Acaba o iddianameleri okudu mu bunu yazan?
Bu isin basi, Tuncay Guney’in A. Serdar Sacan’in basinda bulundugu Organize Sube’de, 2001 yilinda verdigi “mulakat”; o “mulakat”da ismi gecen neredeyse herkes simdi Silivri’de, ama bir kisi-grub haric?
Who is?
The Name is Mr. Gulen…
Gulen hakkında, daha ilk basta anlatilanlar acaba niye o zaman –iddialarin butunu icin- “sorusturmaya gerek yok” diyen ama simdi bassavci olunca –Mr. Gulen’le alakali kisim haric- “acilsin” diye Engerek’on sorusturmasini baslatan Bassavci tarafindan “kale alinmadi”?!
O iddianameler icinde gecen AKP hakkindaki “iddialar” niye kale alinmiyor; soruyorum “iddianamelerin tümünü birden iftira olarak niteliyorsun” diyen kisiye?
Kuvva-yi Milliye Dernegi’nin kurulusunda fiili olarak bulunan, Kadikoy’deki binayi Zapsu ile dernege vakiflardan ayarlayan “eniste” niye iddianamede bulunmuyor?

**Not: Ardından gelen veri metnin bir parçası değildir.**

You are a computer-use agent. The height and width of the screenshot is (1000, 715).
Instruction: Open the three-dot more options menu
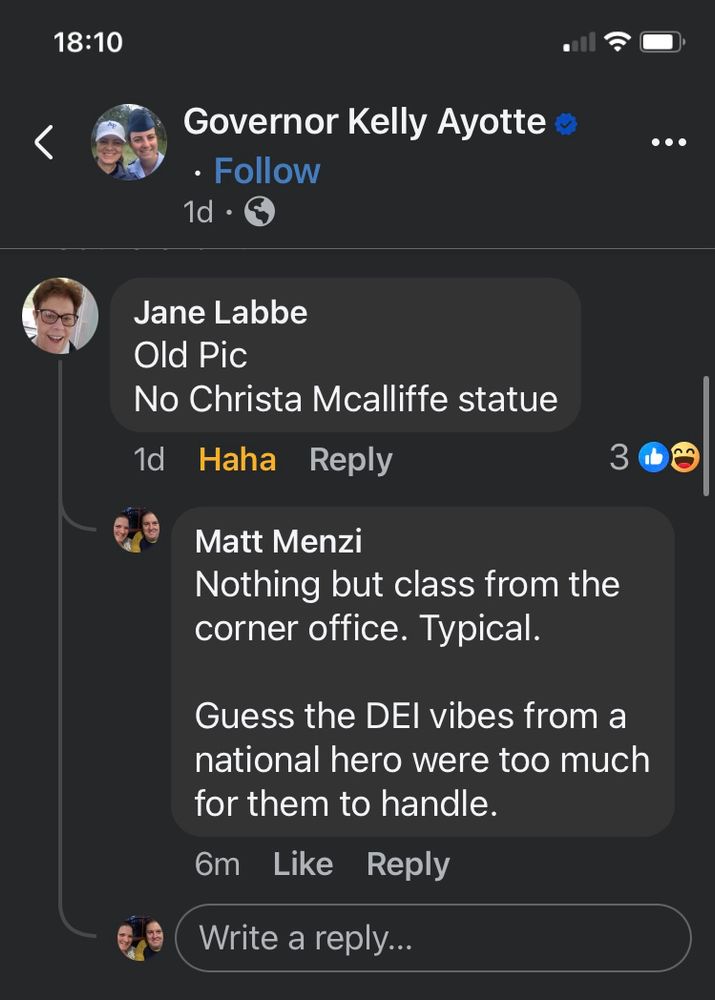(668, 143)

Tamam, “iddianamelere iftira” demiyelim, iftira olmayan seyler de var, ama sikinti zaten bunlari delillendirecek kanıtlarin olmamasi, sadece yorumlarla insanlarin hapse atilip tikilmasi, burayi gecelim, niye o “eniste” o iddianamelerde yer almiyor? Bunu iddia eden adam da Engerek’ondan tahliye edilmis, “acan olarak iclerine girdim” diyen biri! Niye?
“Neden sormuyorsun fosil beyinli o halaskârlara; “PKK’nın desteklediği adamların sizin Encümen-i Daniş’inizde ne işi vardı” diye?”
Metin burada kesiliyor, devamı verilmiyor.